Otro recurso a favor de los soldados procesados se refiere a pedir la participación de peritos especializados en mecánica de campo para demostrar que los imputados sólo arrojaron el cadáver en un campo, y prueba de ello es que se encontró sobre la superficie del terreno, tan es así que fue descubierto por unos muchachos que jugaban en el sitio. Paredes expuso que un tercer argumento a favor de los inculpados se apoya en el Código de Justicia Militar donde se establece la hipótesis de que los militares sólo cumplen órdenes, y en esta condición fue el coronel José Guadalupe Arias quien los mandó deshacerse del cadáver.

El proceso

El caso volvió a cobrar relevancia porque el 14 de noviembre pasado fue detenido por la justicia militar el coronel José Guadalupe Arias Agredano, mando superior del 21 Batallón de Infantería, por su presunta responsabilidad en los hechos ya que según las declaraciones de los procesados, los militares Edwin Raziel Aguilar Guerrero y José Guadalupe Orizaga y Guerra, el coronel ordenó deshacerse del cadáver.

En la averiguación previa SC/180/ 2011-V se asienta que el teniente Orizaga y Guerra se dirigió al coronel Arias Agredano para rendir el parte: “Ya no tiene pulso (Jethro)”, le dijo.

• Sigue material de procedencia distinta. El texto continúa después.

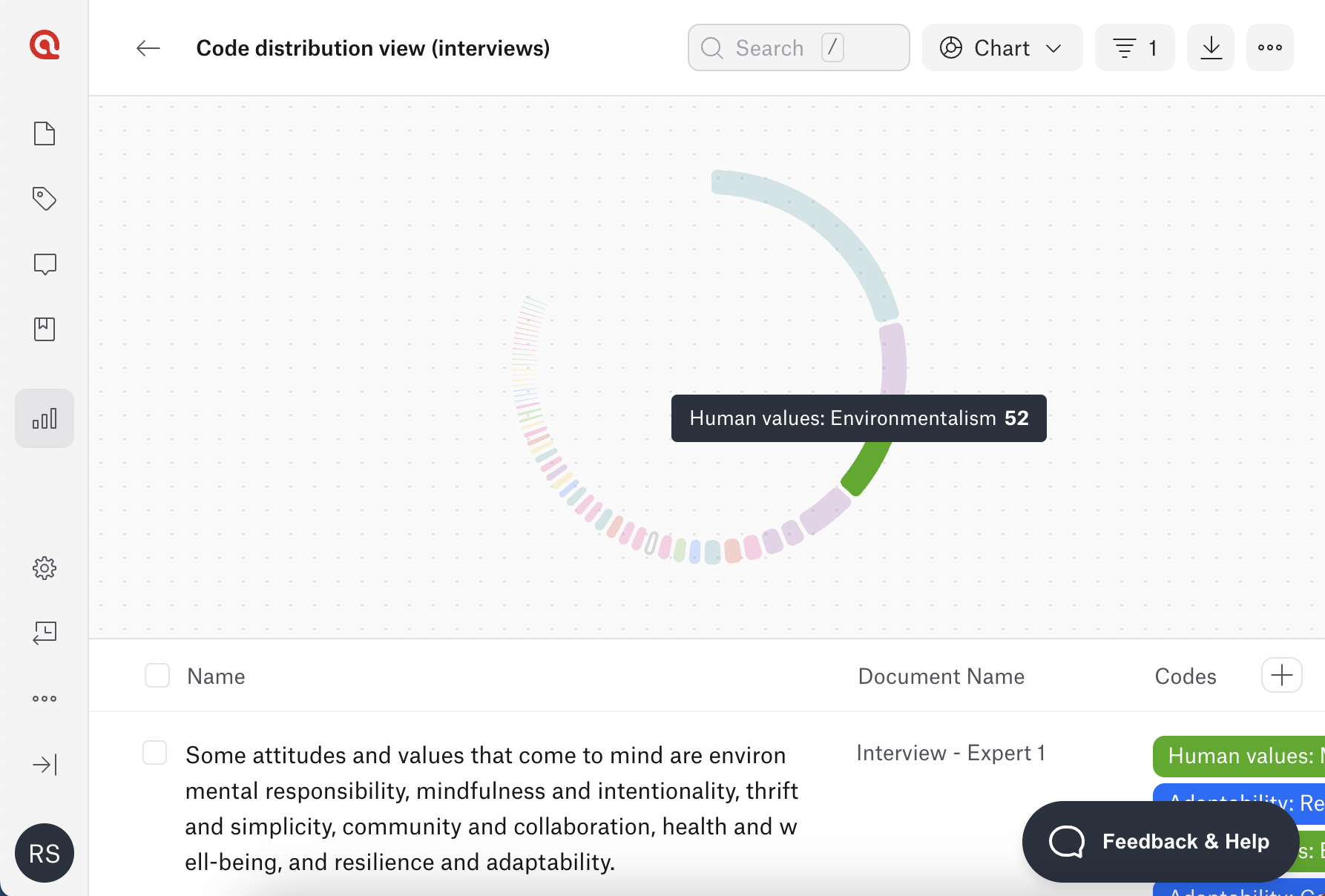Click the history clock icon in sidebar
The width and height of the screenshot is (1325, 896).
pos(45,633)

En respuesta, “el coronel movió la cabeza en sentido negativo y se fue caminando con rumbo a la comandancia (de la 24 zona) diciéndome tíralo”, narró el teniente.

En el expediente militar 331/2011 se cita que el coronel Arias fue requerido en la Sedena, pero nunca llegó por lo tanto el Juez Quinto Militar dictó las órdenes de búsqueda y presentación en su contra.

En el curso de las investigaciones fue relevado de la comandancia de la 24 Zona Militar el general Leopoldo Díaz Pérez el 18 de julio del año pasado, quien durante 60 días deslindó a los soldados del 21 Batallón de cualquier acción irregular.

Ante los tribunales civiles y el Congreso de Morelos negó la detención de Jethro por personal castrense, rechazó la posesión de un vehículo oficial con la matrícula que dieron testigos de los hechos, y el traslado del joven a instalaciones oficiales.

Pero el 25 de junio la Policía Judicial Federal Militar (PJFM) recibió la averiguación previa AP/PGR/ SIEDO/312/V, procedente del Ministerio Público Federal, e inició sus propias investigaciones en el lugar de los hechos y cuatro días después detuvo a los soldados presuntos responsables de tortura, homicidio calificado e inhumación clandestina de Jethro.

La PJFM se llevó a los detenidos al campo militar número 1 donde los militares confesaron, según el expediente militar 331/2011, la forma en que recibieron al joven, cómo lo trasladaron e interrogaron en el 21 Batallón. Dieron detalles del momento en que se convulsionó y los intentos que realizaron los soldados de Sanidad para evitar su muerte, además revelaron el sitio donde lo sepultaron.